Types and Programming Languages: Lecture Log
This log summarises what was covered in lectures, highlighting
points that might not be covered in TAPL. Although I aim to make
this list definitive, it is no substitute for attending lectures; if
you miss a lecture please check with a colleague for any
additional notes.
- Lecture 1, 9th Jan.
Introduction and motivations, format of the course.
Basic notions: conservative approximation, slack,
language "safety".
Reading: chapters 1-2 of TAPL.
- Lecture 2, 12th Jan.
Notions of term, reduction and values.
Operational semantics of boolean expressions.
Typing rules for boolean expressions.
Reading: chapters 2,3 of TAPL.
- Lecture 3, 16th Jan.
Evaluation and typing rules for numbers.
Explanation of: normal form, stuck term,
informal idea of typing algorithm.
Introduction to Type Safety captured by
Preservation and Progress properties.
Reading: chapters 3,8 of TAPL.
- Lecture 4, 19th Jan.
Proof of Type Safety for the language of
boolean expressions and natural numbers.
Canonical Forms lemma for helping to prove
Progress.
Reading: chapter 8 of TAPL.
- Lecture 5, 23rd Jan.
Introducing FOFL, a first-order functional
programming language.

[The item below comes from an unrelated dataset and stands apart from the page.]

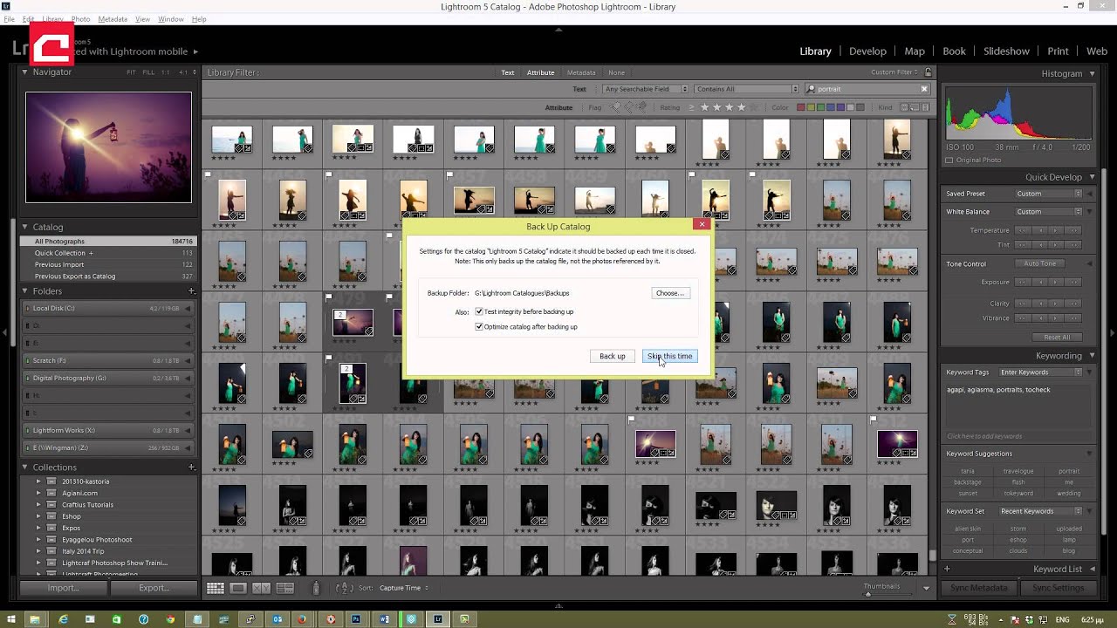Open the Metadata menu
Screen dimensions: 1117x628
click(113, 19)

Variables and
simultaneous substitution.
Adding evaluation and typing rules for variables.
- Lecture 6, 26th Jan.
Typing rules for FOFL, continued.
Example FOFL program. Outline of how type checking works
in FOFL. Type soundness of FOFL: progress theorem.
- Lecture 7, 30th Jan.
Type soundness of FOFL: preservation theorem.

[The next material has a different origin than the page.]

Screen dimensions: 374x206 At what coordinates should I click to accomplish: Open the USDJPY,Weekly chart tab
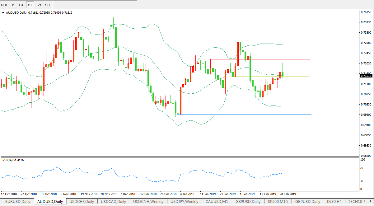pos(184,202)
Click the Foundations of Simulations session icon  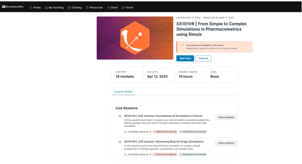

Needs standard lemmas about contexts:
Permutation and Weakening (or Thinning),
and Substitution for typing.
- Lecture 8, 2nd Feb.
Elaborated use of Renaming in proving
Preservation for FOFL.
Some further remarks concerning typing.
FOFL program bodies do not determine their
types, although Uniqueness of Types holds
for terms in a given context.
Idea of syntax directed typing
rules.
- Lecture 9, 6th Feb.
Adding structured types.
Remarks on nominal versus structural
types. Ascription.
Atomic types. Empty function bodies
for FOFL programs and patching Progress.
Products and the unit type (used
as an empty or ``void'' result).
Reading: chapter 11 of TAPL.
- Lecture 10, 9th Feb.
Adding structured types.
Product types continued: hints for
proving safety; n-ary products
(tuples) and records.
Sum types: typing rules for binary sums,
need for labels to preserve Uniqueness
of Types. Variant types.
Reading: chapter 11 of TAPL.
- Lecture 11, 13th Feb.
References. Typing and evaluation
rules.
Reading: chapter 13 of TAPL.
- Lecture 12, 16th Feb.
References, continued.
Safety proofs and the need to add
store typings.
Reading: chapter 13 of TAPL.
- Lecture 13, 20th Feb.
Exceptions. The simple error term,
try expressions, and value-carrying
exceptions. Type safety with exceptions:
an extra case in the Progress theorem.
Reading: chapter 14 of TAPL.
- Lecture 14, 23rd Feb.
Subtyping. The subtyping relation
and the subsumption rule. Subtyping
for records, products and sums.
The top and bottom types.
Ideas about eliminating reflexivity
and transitivity from derivations.
Reading: chapter 15 of TAPL.
- Lecture 15, 2nd Mar.
Subtyping, continued. The subtyping relation
and the subsumption rule. Subtyping
for records, products and sums.
The top and bottom types.
Ideas about eliminating reflexivity
and transitivity from derivations.
Reading: chapters 15, 16 of TAPL.
- Lecture 16, 6th Mar.
On to arrows. Untyped lambda-calculus,
simply-typed lambda calculus and
brief introduction to universal types.
Reading: chapters 5, 9 and 23 of TAPL.
- Lecture 17, 9th Mar.
Recursion: terms and types. Lists
as primitive and recursive functions over
them in FOFL. Adding the fixpoint operator
to simply-typed lambda calculus to define
recursive functions there. Recursive types:
iso- and equi- interpretations. Terms and
typing for iso-recursive types.
Reading: chapter 11 (11.11, 11.12), chapter 20.
- Lecture 18, 13th Mar.
Subtyping and the algorithmic typing relation:
removing subsumption by postponing it until
the last step of typing. Use of joins and
meets in algorithmic typing and subtyping.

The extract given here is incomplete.